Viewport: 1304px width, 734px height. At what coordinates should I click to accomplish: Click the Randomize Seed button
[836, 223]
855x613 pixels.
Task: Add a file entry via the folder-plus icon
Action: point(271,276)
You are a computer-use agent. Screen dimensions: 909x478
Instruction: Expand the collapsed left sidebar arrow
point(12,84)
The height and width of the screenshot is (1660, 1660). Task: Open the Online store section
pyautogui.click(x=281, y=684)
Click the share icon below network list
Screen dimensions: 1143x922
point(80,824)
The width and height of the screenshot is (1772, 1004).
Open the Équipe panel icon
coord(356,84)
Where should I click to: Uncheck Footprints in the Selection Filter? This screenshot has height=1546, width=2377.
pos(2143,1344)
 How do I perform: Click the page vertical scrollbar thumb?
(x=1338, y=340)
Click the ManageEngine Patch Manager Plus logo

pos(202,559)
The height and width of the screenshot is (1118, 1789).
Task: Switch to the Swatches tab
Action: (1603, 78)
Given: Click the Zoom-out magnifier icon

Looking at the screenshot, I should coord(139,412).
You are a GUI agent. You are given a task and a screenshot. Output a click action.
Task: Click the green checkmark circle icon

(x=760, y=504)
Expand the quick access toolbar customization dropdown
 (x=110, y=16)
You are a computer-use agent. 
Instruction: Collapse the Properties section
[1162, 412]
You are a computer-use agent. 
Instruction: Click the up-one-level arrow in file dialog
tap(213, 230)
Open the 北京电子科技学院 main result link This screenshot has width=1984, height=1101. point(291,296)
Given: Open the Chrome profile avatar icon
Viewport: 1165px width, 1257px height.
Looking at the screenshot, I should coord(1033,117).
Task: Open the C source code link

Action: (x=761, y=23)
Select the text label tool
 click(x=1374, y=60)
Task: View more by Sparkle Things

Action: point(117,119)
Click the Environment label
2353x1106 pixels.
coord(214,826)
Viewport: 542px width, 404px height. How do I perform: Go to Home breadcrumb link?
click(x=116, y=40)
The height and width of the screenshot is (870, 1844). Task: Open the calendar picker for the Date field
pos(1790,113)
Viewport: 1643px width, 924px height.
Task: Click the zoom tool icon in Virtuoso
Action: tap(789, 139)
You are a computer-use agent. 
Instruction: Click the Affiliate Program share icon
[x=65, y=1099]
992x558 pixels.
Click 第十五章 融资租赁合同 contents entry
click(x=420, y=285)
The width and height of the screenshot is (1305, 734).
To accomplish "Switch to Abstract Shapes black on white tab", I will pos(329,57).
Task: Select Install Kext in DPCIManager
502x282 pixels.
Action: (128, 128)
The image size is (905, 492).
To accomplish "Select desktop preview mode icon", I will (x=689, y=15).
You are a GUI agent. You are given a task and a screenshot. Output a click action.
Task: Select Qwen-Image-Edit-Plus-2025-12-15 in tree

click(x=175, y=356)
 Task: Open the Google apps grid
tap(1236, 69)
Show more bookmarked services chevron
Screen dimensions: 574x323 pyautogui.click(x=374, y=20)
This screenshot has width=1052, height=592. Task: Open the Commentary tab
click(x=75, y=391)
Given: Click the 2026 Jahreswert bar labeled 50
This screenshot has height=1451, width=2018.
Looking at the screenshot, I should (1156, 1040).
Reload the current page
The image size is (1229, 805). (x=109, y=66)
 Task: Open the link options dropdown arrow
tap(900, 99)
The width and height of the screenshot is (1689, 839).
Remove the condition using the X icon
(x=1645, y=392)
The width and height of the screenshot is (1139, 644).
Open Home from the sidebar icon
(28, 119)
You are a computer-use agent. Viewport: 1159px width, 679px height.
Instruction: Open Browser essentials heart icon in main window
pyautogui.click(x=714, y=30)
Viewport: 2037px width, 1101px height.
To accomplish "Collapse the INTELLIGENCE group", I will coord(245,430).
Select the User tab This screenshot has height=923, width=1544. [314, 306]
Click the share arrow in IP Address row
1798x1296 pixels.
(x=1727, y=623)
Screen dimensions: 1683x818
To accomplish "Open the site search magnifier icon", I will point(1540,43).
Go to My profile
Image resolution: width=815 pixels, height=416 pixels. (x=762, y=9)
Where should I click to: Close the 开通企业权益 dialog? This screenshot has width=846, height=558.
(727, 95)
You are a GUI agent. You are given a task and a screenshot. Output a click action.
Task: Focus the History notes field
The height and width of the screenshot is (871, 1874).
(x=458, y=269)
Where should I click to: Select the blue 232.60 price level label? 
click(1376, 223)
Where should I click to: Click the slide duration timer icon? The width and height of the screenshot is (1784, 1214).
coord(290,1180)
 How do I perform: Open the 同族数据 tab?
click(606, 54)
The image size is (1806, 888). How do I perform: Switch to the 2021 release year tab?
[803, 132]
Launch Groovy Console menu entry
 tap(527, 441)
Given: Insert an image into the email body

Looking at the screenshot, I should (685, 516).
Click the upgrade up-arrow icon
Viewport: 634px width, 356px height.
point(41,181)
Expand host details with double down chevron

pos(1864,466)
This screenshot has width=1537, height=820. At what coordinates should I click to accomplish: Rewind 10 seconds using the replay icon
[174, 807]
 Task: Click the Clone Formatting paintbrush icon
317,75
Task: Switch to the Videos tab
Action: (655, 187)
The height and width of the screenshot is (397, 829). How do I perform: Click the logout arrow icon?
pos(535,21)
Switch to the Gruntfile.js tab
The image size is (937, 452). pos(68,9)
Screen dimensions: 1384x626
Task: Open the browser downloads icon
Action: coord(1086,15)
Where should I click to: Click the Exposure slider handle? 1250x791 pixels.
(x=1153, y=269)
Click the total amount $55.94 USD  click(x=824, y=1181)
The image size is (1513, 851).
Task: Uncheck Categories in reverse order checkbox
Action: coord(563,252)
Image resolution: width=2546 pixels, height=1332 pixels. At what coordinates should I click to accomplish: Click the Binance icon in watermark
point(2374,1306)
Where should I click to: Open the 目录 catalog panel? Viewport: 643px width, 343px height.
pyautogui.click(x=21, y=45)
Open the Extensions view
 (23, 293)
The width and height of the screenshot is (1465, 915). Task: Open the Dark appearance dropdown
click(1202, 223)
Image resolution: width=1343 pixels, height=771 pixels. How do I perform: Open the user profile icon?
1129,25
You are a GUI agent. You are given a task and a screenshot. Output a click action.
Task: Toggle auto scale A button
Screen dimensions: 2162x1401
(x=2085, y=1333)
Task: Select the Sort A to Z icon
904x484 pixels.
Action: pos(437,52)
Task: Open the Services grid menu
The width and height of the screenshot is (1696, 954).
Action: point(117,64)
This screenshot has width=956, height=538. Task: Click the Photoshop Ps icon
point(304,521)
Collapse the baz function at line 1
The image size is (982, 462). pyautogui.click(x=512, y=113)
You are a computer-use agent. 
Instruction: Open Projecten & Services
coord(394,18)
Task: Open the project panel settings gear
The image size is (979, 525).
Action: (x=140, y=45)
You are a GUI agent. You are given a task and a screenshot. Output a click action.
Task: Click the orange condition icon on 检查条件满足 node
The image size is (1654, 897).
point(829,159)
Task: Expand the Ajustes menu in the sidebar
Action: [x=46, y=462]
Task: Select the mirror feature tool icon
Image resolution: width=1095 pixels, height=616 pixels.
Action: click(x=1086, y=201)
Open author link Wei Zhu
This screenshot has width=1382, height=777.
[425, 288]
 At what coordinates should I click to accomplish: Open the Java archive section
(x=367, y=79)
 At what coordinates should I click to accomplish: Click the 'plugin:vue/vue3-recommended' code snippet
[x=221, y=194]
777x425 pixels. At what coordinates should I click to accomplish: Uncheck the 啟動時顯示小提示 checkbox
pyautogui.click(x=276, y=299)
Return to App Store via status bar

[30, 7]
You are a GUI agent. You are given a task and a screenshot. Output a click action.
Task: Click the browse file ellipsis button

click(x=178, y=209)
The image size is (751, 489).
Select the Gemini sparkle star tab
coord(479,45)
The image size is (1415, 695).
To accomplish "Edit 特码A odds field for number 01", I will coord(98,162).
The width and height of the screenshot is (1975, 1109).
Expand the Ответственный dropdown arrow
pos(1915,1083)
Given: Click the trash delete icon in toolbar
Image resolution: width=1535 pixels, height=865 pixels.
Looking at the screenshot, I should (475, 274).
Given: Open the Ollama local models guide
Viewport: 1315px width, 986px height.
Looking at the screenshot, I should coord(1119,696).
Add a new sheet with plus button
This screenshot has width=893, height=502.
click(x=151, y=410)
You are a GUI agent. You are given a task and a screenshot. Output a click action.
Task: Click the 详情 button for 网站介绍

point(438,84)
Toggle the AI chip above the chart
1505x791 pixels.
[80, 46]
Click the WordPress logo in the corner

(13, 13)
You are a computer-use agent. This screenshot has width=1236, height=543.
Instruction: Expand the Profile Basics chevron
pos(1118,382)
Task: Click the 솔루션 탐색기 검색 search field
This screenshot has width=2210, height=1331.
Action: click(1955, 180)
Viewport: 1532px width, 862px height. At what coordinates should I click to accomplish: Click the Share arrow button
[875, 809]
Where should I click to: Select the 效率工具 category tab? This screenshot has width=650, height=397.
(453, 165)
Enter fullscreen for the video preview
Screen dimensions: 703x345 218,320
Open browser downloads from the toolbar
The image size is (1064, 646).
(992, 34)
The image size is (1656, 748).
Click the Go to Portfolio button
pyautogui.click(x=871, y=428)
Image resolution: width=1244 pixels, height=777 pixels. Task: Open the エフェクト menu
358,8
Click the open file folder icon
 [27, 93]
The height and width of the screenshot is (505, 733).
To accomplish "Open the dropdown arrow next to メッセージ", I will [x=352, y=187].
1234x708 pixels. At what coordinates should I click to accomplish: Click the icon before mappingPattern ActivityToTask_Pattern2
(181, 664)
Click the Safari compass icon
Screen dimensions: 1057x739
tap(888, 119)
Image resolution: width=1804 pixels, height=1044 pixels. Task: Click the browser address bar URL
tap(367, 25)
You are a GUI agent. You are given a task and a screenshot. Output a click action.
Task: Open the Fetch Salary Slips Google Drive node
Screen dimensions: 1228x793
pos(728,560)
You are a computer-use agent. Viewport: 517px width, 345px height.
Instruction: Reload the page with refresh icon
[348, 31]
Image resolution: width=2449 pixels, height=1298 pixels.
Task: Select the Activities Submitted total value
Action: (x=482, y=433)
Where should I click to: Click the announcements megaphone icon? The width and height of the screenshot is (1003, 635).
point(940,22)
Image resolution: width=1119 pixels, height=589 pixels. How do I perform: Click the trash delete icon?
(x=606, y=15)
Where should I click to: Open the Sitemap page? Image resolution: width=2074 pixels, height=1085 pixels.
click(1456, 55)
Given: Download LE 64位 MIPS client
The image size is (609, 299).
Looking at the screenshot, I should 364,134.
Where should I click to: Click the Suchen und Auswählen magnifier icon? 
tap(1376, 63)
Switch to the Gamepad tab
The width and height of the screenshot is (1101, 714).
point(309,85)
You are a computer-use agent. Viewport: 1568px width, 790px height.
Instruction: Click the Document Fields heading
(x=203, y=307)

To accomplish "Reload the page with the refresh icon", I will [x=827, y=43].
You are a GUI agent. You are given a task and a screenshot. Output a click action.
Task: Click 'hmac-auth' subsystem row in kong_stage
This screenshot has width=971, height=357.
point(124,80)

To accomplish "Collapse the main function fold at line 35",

● What this task involves: Count up the lines in the entries that hold "will", and respond with that count and no other text.

● Response to this task: 7